### PROVIDED TEXT
Football Friends Online – When 90 Mins Is Not EnoughTen Things I miss...a reminiscent Chelsea fan - Football Friends Online - When 90 Mins Is Not Enough Ten Things I miss...a reminiscent Chelsea fan - Football Friends Online - When 90 Mins Is Not Enough

Ten Things I miss…a reminiscent Chelsea fan

1/ Didier Drogba – The Monster

A centre-back trying to deal with a prime Didier Drogba was similar to a spoon with legs attempting to hold back a typhoon – Phillipe Senderos in particular played the role of ‘The Spoon’ wonderfully. Even when Didier’s touch was off and the ball was bouncing of him – he still scored. Who can forget him putting one in with his shin against Arsenal? ‘I’m back’ he said triumphantly after a breaking a small scoring drought.  It was a truly terrible goal that was simply scored because they were scared of him – lovely!

 

2/ We definitely were the best team in blue

Now this is possibly still the case – we’re still top four after all and in the 2nd round of the Champion’s league.  But what I particularly enjoyed is the blue and white scarves that were put on seats in big Champion’s League games.  A person with a degree of nostalgia would have said ‘Erm, aren’t they hooped and a bit like a QPR scarf?’ but no one did because QPR weren’t even in our division and were attracting a crowd of 17 people to home games.  The whole of Europe saw blue and thought of Chelsea – these were heady times. I’m sceptical of these scarves now – they’re QPResque let’s be honest.

 

3/ Duff and Robben

God, it was lovely having two proper wingers wasn’t it? I’d take Jesper Gronkjaer back now, a man whose crosses were so awful some of them actually went in!

### LISTED ENTRIES

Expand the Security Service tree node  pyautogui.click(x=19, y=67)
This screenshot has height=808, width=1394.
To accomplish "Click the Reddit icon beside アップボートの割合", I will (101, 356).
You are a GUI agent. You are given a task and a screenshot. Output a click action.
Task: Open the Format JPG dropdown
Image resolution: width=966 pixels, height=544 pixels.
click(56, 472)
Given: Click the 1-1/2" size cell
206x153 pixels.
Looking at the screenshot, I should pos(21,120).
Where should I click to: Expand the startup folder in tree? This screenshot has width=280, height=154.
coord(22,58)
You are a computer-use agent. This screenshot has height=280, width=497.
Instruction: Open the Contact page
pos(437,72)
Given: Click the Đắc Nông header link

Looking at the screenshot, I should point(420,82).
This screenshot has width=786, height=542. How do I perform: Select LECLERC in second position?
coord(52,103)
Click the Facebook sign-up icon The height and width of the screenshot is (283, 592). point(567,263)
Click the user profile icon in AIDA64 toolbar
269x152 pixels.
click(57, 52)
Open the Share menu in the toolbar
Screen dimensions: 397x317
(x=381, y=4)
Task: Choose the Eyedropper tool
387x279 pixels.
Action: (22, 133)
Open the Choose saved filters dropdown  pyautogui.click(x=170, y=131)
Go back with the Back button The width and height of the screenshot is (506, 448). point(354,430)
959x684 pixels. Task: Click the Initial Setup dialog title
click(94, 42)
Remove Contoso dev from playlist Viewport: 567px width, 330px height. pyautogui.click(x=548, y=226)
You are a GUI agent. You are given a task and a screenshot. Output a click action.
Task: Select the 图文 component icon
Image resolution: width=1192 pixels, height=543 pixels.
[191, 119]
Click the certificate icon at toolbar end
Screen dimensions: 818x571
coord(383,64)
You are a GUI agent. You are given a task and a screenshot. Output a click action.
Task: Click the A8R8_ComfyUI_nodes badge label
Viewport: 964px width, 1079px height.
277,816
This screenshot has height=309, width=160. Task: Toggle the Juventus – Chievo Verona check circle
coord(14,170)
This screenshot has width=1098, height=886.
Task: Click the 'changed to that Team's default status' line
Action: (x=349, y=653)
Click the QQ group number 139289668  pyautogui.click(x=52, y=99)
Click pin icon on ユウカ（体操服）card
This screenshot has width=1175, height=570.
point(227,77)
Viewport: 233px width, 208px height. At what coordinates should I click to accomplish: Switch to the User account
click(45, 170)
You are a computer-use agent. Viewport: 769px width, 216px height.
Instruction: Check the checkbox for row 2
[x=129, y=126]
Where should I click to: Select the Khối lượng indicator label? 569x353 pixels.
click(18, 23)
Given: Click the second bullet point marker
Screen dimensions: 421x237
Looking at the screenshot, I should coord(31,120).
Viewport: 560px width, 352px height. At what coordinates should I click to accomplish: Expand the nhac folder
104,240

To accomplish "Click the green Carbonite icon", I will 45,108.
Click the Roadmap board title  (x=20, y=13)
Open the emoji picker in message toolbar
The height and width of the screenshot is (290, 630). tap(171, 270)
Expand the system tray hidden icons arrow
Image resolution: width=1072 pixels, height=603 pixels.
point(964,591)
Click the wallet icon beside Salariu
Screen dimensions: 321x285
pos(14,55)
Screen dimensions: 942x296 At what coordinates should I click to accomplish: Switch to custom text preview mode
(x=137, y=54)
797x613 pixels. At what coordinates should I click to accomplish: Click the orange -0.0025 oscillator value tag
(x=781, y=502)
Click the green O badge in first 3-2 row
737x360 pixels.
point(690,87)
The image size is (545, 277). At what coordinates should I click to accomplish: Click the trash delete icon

### EXERCISES TO COMPLETE
[1] Swap "wingers" for "strikers" in the Chelsea fan piece, copying it from the words "2/ We definitely" and stopping after "actually went in!".
[2] Carry on the Chelsea fan piece from where it stops.

### RESULTS FOR EACH TASK
[1]
2/ We definitely were the best team in blue

Now this is possibly still the case – we’re still top four after all and in the 2nd round of the Champion’s league.  But what I particularly enjoyed is the blue and white scarves that were put on seats in big Champion’s League games.  A person with a degree of nostalgia would have said ‘Erm, aren’t they hooped and a bit like a QPR scarf?’ but no one did because QPR weren’t even in our division and were attracting a crowd of 17 people to home games.  The whole of Europe saw blue and thought of Chelsea – these were heady times. I’m sceptical of these scarves now – they’re QPResque let’s be honest.

 

3/ Duff and Robben

God, it was lovely having two proper strikers wasn’t it? I’d take Jesper Gronkjaer back now, a man whose crosses were so awful some of them actually went in!

[2]
4/ The deflected Frank Lampard Free-kick

Where did this go? Between 2004-2007 Frank scored to my mind about 33 deflected free-kicks that won us 33 terrible games.  Let’s not pretend that the Chelsea that dominated English football and retained back-to-back titles were always excellent – they weren’t.  But you would know at nil-nil and deep into the 2nd half that we could still win.  Frank would line up a free-kick and the whole ground would know it could be the moment.  The goalkeeper would know dive the wrong way after the ball took a fortuitous deflection of some poor defender’s arse.  The defender would have that defeated look of man who knew this was going to happen. The opposition fan’s would throw up their hands and make mental notes to check whether they were wearing their lucky underwear or not.  Chelsea fans would go wild!

 

5/ Being Cynical

We’ve had players like Carvalho, Ballack and Makelele – wonderful players but cynical. We could kill momentum in games, we could marginalise flair players until they were utterly useless – like fingerless gloves on a bitterly cold day. A kick here, a tug of the shirt there – we were the biggest bullies in the league – it was great. There was something great about going away to unfashionable northern teams and grinding them down – southern softies? Ha! If we played our home games on top of an evil mountain that housed an active volcano it would have suited us just fine. 

 

6/ Roman Abramovich’s awkward celebrations

His little face all lit up as he watched his team score goal or play a delightful bit of football – a heart-warming site.  I know he’s got his own issues at the moment but watching our team toil to a fortunate draw with Swansea must really irk him.  ‘This cost me a billion quid,’ he must think ‘I wonder what else I could have got for a billion quid?’ He could have created big things. I mean literally, he could have created the world’s biggest ball of yarn, the world’s largest frying pan, or the world’s largest gob-stopper – if that’s not a great way of using excess wealth I don’t know what is.  Instead in recent times he has overseen the evolution of Florent Malouda from a relatively effective wide player to an ineffective central midfield player – a process similar to converting a teabag into a house brick.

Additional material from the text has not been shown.